Sementara itu, Kepala Dinas Pendidikan Kabupaten Majalengka Drs H Sanwasi
MM mengatakan, pihaknya masih mendalami dan mencaritahu duduk perkara
yang sebenarnya atas kejadian ini. Sanwasi enggan berkomentar banyak mengenai
laporan polisi yang telah dilakukan Aop beberapa saat usai kejadian yang
menimpanya ini.
“Saya sudah utus Kasie ke sekolah, juga ke UPTD untuk cari keterangan yang
sebenarnya. Nanti kalau sudah jelas duduk perkaranya, kami akan sampaikan
keterangan resminya kepada publik,” jelas pria yang juga pernah berporfesi
sebagai guru ini.
Kasatreskrim Polres Majalengka, AKP Mukmin Hidayat menyatakan, pihaknya
akan menindaklanjuti kasus ini. Menurutnya, saat ini keduanya masih dalam
bentuk pengaduan, belum masuk laporan. “Masing-masing mengadu kepada Polres,
belum dalam bentuk laporan. Tapi kita kan pelajari ini,” ucapnya.

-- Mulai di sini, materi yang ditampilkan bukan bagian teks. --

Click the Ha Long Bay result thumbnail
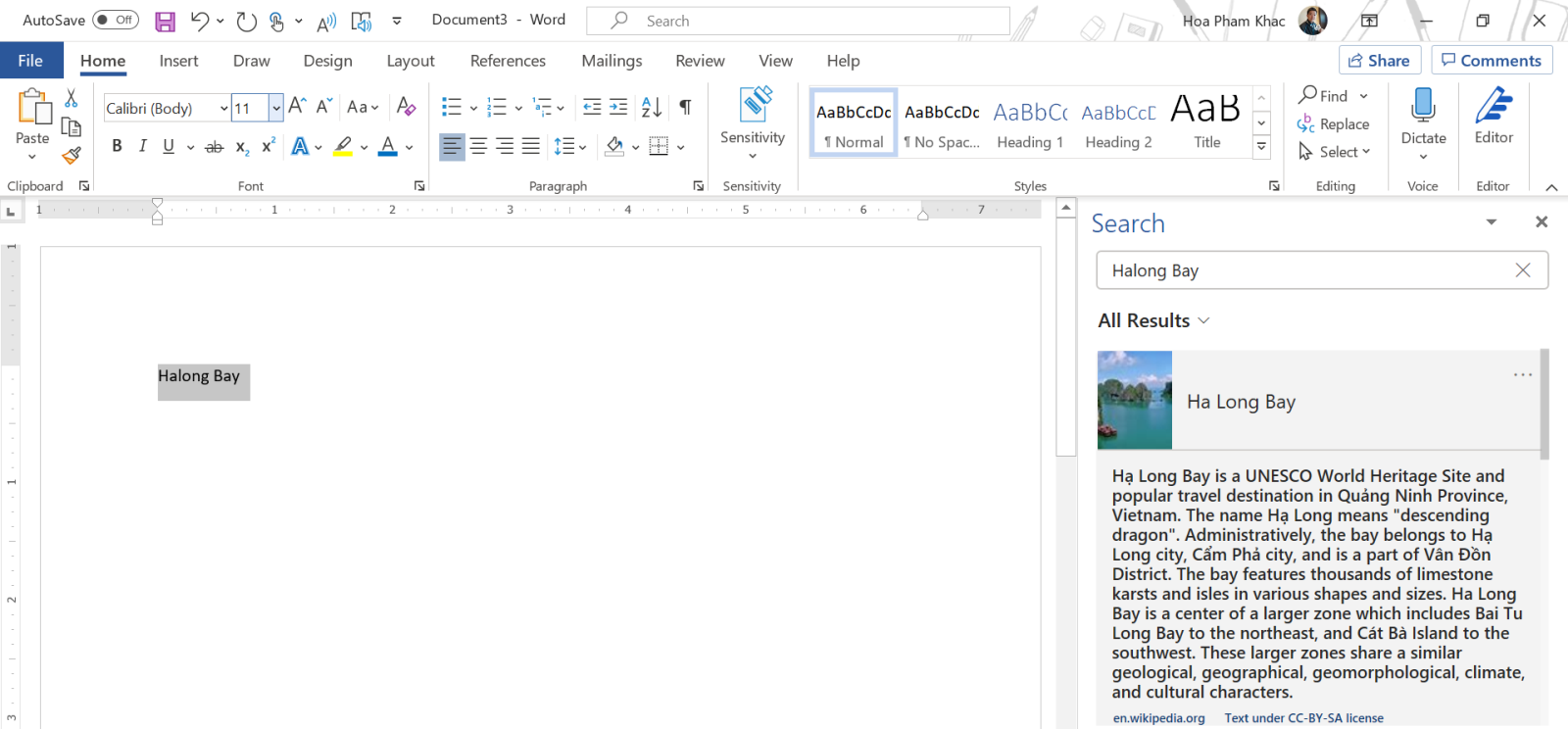Image resolution: width=1568 pixels, height=729 pixels. click(x=1135, y=400)
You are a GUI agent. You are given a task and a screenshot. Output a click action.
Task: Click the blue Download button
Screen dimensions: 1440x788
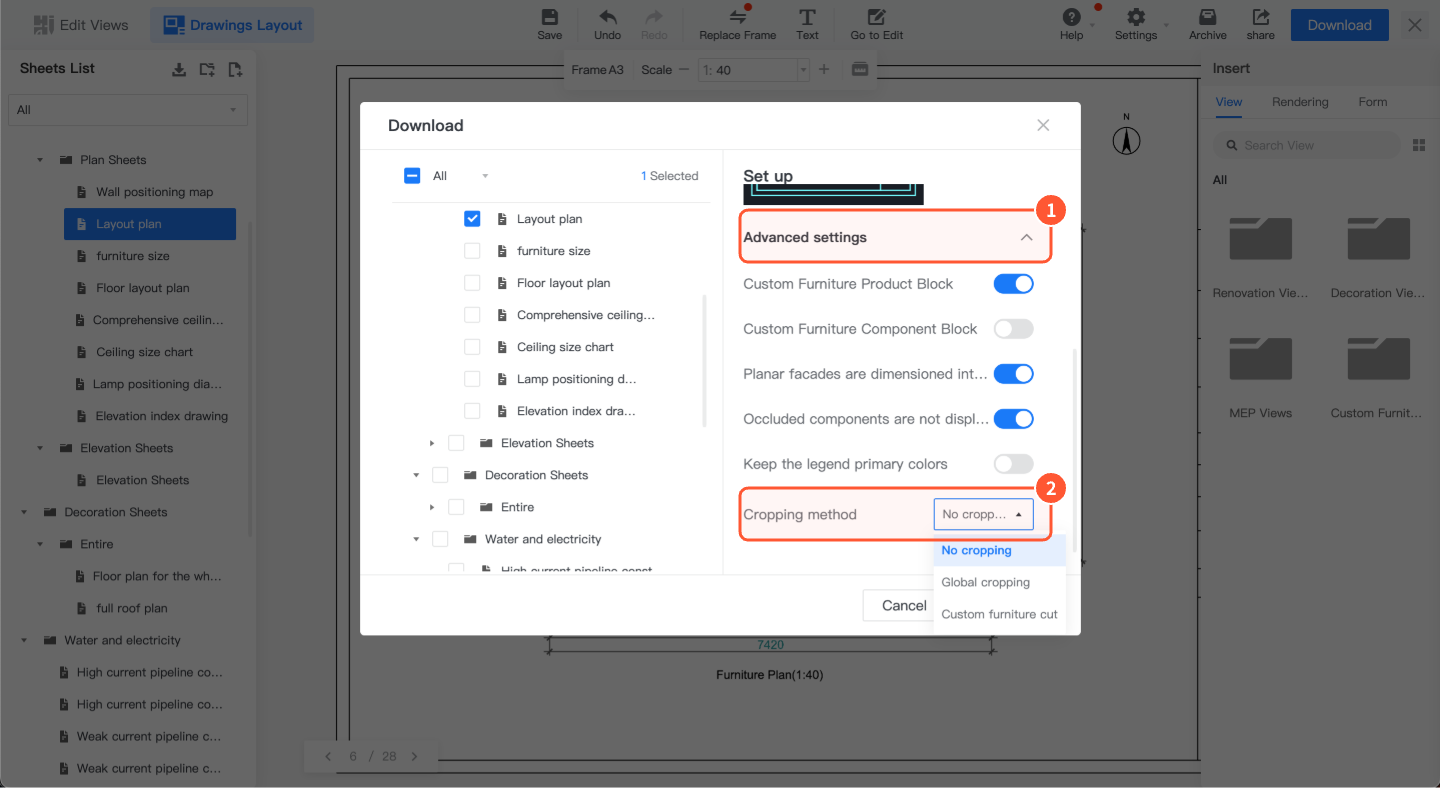1339,25
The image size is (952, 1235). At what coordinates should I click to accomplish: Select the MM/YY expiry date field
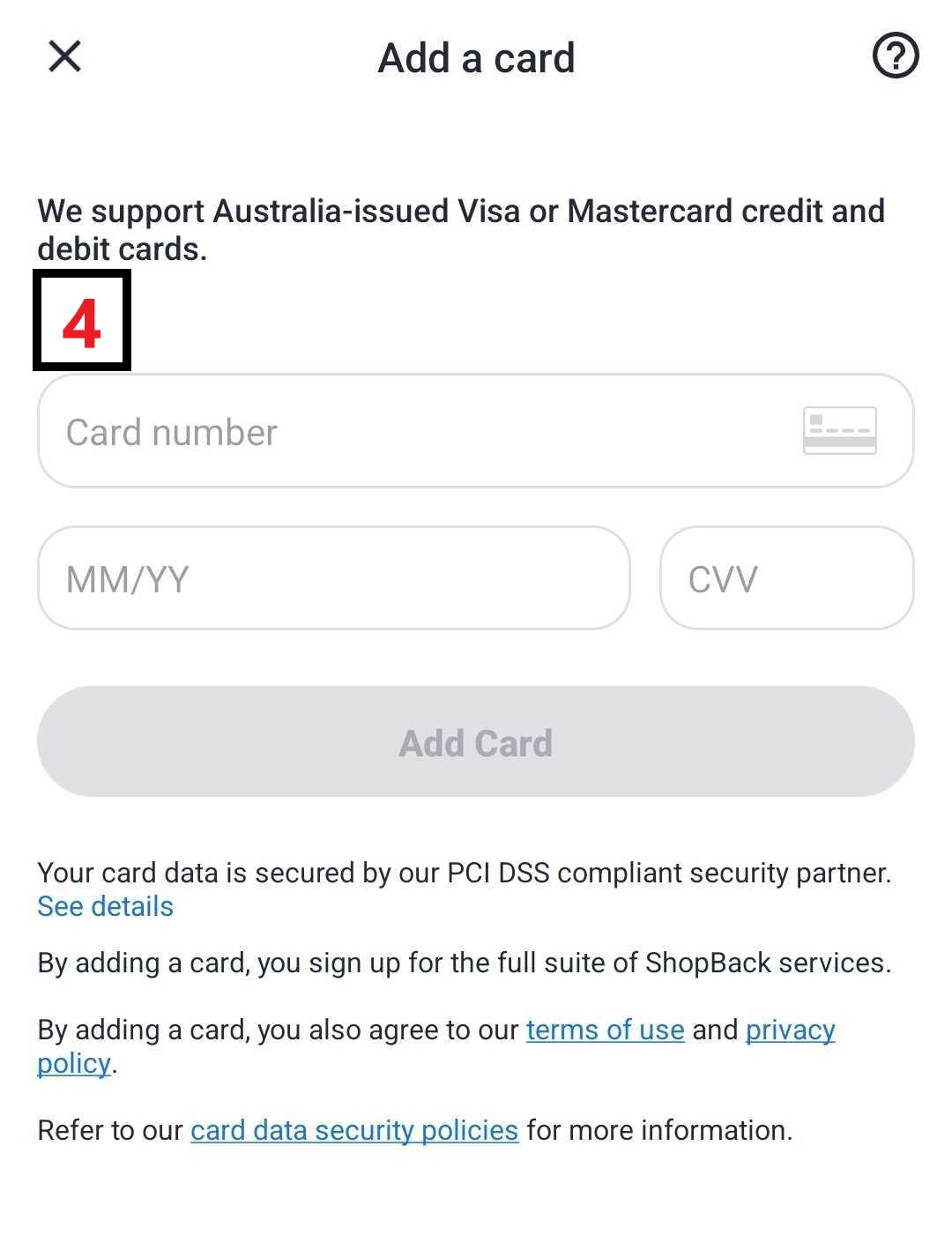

Mukmin Hidayat menambahkan, kedua pihak, Iwan maupun Aop telah membuat
pengaduan tertulis. Alasan dari pihak Iwan, lanjutnya, karena merasa tidak
terima dengan anaknya diperlakukan demikian. “Merasa anaknya dipotong rambutnya
seperti itu, dia (orangtua murid) mengadu,” tegasnya.
Sementara Aop, juga merasa tidak terima dan juga mengadu ke Polres
Majalengka. Untuk memperjelas permasalahan tersebut, Polres Majalengka akan
memanggil saksi-saksi terkait kasus itu pada hari ini (26/3). Bahkan, bila
diperlukan, ujar Mukmin, pihaknya akan mengkonfrontir orangtua murid dan guru
untuk menjelaskan duduk permasalahannya kepada Polisi.
Meskipun mendapatkan atensi Polres Majalengka, ia menerangkan perkembangan
kasus tersebut tetap berjalan kondusif. “Yang bersangkutan tidak ada masalah.
Mungkin ini hanya pendengar dan penonton atau pengamat saja yang
membesar-besarkan,” ucapnya.
Merasa kedua belah pihak bisa diajak berdiskusi, maka, kata Mukmin Hidayat,
Polres akan mengagendakan jalan damai. “Kita tetap menegakkan hukum. Tetapi
tidak selalu dengan cara itu, bisa juga dengan cara damai,” tukasnya.
Ia menjamin, Polres Majalengka tidak akan memihak kepada salah satunya.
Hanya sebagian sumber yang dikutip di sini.